## Information provided
....................

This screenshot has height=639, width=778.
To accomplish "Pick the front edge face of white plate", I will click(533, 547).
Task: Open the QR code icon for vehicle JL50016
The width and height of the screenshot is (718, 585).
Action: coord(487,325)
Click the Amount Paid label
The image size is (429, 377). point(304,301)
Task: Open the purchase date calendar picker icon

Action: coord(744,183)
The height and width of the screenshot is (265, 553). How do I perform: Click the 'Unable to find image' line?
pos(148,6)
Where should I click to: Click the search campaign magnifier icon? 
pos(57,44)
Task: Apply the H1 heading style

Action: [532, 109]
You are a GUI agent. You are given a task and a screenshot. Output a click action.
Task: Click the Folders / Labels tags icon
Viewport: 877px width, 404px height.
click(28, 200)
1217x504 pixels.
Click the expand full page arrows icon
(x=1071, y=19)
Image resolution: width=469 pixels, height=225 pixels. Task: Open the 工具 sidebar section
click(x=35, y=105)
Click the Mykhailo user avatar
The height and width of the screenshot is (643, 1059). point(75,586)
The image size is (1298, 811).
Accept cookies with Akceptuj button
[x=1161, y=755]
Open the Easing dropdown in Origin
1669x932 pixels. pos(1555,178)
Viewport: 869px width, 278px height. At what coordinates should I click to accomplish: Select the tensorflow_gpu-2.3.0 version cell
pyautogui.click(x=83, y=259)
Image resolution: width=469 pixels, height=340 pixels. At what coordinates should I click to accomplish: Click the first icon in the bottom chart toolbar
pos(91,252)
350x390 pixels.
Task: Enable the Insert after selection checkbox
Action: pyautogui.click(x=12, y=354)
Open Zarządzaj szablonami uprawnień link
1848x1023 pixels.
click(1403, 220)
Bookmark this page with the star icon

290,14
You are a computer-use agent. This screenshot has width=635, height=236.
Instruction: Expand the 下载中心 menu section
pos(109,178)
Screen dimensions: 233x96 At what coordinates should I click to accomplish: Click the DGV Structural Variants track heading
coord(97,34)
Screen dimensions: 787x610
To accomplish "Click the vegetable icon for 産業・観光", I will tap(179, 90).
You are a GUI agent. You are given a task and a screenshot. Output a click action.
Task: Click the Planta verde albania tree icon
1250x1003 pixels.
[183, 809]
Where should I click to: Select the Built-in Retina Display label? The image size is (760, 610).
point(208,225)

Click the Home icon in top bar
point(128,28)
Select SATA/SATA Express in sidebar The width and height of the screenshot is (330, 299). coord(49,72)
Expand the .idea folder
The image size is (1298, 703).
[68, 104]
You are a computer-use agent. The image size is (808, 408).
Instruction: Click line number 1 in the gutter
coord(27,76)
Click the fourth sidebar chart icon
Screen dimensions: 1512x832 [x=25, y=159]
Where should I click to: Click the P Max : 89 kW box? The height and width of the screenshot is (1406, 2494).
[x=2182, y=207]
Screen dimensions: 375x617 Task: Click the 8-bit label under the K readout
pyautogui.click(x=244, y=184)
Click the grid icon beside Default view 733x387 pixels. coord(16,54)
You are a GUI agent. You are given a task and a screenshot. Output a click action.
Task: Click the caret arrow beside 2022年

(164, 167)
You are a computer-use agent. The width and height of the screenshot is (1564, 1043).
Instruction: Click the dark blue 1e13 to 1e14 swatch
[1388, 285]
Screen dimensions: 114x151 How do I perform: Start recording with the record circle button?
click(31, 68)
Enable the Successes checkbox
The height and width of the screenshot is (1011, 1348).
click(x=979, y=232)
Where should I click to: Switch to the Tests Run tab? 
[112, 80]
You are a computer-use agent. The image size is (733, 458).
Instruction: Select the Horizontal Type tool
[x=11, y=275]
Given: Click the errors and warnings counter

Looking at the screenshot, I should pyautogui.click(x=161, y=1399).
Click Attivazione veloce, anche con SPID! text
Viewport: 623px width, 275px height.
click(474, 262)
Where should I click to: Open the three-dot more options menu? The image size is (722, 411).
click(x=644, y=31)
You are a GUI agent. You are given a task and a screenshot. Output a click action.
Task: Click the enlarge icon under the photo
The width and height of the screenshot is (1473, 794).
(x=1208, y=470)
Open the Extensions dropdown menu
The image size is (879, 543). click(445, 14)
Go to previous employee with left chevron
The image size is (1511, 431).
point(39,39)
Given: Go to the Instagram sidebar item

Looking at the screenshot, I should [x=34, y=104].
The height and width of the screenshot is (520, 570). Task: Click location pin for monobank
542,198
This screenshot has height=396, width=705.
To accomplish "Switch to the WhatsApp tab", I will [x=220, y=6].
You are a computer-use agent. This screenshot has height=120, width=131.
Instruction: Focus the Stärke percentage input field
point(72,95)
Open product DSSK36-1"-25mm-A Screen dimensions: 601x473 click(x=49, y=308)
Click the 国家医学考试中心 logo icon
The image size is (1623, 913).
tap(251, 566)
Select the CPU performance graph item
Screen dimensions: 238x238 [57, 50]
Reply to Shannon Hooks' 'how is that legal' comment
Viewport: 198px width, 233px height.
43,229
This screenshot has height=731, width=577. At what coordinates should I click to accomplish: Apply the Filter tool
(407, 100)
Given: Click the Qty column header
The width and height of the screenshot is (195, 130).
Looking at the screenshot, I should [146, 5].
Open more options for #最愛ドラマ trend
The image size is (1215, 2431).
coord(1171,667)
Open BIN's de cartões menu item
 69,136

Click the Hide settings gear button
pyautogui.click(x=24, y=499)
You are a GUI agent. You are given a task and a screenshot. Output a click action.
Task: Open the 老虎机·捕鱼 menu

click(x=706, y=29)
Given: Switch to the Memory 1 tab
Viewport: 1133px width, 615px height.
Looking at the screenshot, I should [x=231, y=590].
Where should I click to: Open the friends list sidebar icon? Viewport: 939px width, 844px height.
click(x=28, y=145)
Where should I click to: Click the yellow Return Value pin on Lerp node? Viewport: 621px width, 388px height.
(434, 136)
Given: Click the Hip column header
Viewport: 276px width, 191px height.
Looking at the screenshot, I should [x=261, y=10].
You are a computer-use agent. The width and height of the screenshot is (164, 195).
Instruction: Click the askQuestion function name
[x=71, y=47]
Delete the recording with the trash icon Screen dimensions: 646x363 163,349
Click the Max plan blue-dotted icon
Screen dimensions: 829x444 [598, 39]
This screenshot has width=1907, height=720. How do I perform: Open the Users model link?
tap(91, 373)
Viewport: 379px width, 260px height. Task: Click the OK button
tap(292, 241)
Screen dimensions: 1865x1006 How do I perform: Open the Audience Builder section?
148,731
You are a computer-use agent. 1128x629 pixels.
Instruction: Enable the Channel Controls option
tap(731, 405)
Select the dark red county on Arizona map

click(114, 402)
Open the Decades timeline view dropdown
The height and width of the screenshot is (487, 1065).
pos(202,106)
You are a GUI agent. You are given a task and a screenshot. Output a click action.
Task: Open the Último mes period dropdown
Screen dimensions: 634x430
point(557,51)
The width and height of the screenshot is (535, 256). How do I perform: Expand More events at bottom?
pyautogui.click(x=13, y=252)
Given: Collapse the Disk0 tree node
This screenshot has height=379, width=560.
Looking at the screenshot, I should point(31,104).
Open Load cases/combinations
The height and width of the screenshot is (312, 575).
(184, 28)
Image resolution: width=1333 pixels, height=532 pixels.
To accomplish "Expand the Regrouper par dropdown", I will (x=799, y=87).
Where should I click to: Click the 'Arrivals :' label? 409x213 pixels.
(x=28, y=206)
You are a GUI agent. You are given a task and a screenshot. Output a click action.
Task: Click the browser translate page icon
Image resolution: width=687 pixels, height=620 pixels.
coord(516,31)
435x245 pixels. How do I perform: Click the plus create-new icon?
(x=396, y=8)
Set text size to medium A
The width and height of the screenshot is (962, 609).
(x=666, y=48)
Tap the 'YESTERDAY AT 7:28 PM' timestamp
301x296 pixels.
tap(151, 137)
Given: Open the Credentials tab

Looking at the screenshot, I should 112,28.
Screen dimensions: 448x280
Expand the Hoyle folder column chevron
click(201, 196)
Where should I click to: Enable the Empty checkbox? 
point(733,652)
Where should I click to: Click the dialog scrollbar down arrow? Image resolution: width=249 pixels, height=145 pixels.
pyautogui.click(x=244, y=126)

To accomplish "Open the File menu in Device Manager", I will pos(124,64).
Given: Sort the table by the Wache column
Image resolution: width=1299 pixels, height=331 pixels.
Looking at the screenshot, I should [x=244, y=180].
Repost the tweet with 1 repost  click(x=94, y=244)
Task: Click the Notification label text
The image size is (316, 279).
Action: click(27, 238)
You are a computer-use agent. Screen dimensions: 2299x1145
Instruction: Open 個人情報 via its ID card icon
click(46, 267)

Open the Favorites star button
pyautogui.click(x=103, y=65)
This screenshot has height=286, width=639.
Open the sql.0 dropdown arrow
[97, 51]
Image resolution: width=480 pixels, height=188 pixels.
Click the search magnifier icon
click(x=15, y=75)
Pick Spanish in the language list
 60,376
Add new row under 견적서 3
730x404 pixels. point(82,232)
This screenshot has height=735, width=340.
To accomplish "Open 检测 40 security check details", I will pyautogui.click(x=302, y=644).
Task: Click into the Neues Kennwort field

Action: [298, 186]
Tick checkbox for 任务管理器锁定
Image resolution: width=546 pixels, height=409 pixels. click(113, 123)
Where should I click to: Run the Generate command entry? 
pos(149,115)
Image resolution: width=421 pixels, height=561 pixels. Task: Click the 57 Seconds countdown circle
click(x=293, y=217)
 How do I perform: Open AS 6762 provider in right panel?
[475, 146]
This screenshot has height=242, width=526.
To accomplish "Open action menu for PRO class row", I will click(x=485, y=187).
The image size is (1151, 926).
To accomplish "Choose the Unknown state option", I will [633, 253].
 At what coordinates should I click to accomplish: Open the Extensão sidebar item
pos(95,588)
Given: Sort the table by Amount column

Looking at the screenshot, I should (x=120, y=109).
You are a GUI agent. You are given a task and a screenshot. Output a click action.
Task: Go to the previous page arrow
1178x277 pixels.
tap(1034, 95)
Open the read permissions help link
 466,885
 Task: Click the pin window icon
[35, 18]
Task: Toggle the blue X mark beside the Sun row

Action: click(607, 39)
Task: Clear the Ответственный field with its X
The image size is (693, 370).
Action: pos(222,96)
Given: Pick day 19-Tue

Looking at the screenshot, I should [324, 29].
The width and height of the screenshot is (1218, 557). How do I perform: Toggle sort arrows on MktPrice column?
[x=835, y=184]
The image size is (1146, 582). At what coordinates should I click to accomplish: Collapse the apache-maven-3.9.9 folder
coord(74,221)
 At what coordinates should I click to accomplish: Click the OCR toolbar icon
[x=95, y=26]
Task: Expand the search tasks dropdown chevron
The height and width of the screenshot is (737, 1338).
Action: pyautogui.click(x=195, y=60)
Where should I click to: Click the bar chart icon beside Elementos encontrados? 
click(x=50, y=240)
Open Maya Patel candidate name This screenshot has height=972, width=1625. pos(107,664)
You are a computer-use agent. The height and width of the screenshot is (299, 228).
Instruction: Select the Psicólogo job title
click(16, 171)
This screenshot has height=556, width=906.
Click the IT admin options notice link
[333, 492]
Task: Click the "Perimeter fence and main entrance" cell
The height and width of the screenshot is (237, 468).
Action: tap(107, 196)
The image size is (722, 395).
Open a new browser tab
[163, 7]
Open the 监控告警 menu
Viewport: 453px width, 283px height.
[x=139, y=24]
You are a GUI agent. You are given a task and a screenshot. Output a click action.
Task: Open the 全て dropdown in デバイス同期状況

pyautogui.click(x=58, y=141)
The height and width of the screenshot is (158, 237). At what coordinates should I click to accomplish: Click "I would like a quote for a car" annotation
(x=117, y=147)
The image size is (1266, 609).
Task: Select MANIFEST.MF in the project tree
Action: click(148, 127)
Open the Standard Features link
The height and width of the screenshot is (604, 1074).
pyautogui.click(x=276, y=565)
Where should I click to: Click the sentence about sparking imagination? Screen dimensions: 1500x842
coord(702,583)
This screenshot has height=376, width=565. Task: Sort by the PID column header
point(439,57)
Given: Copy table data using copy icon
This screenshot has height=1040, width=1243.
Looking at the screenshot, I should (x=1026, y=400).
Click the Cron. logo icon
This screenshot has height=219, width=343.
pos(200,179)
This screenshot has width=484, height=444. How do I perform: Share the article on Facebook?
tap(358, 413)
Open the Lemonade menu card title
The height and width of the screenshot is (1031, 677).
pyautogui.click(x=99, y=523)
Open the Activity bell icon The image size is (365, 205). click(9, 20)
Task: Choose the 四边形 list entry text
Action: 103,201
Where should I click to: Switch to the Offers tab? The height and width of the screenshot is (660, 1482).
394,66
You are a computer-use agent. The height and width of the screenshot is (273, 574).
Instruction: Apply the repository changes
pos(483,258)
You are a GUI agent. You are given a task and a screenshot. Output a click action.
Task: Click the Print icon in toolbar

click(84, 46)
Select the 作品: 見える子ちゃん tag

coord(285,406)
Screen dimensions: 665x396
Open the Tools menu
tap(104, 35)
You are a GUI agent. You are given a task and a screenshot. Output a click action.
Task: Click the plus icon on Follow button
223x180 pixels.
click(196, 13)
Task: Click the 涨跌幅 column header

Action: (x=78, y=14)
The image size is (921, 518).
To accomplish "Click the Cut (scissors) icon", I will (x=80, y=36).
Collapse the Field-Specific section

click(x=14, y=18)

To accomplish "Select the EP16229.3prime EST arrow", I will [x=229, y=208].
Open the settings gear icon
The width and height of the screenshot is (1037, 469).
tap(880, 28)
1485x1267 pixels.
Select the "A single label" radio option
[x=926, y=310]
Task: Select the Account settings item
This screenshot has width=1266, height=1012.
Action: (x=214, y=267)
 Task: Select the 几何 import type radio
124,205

....................

## Written exercise
Write out the lines of the listing from the line containing "Image resolution: width=480" up to and including the line containing "pos(149,115)".

## Worked solution
Image resolution: width=480 pixels, height=188 pixels.
Click the search magnifier icon
click(x=15, y=75)
Pick Spanish in the language list
 60,376
Add new row under 견적서 3
730x404 pixels. point(82,232)
This screenshot has height=735, width=340.
To accomplish "Open 检测 40 security check details", I will pyautogui.click(x=302, y=644).
Task: Click into the Neues Kennwort field

Action: [298, 186]
Tick checkbox for 任务管理器锁定
Image resolution: width=546 pixels, height=409 pixels. click(113, 123)
Where should I click to: Run the Generate command entry? 
pos(149,115)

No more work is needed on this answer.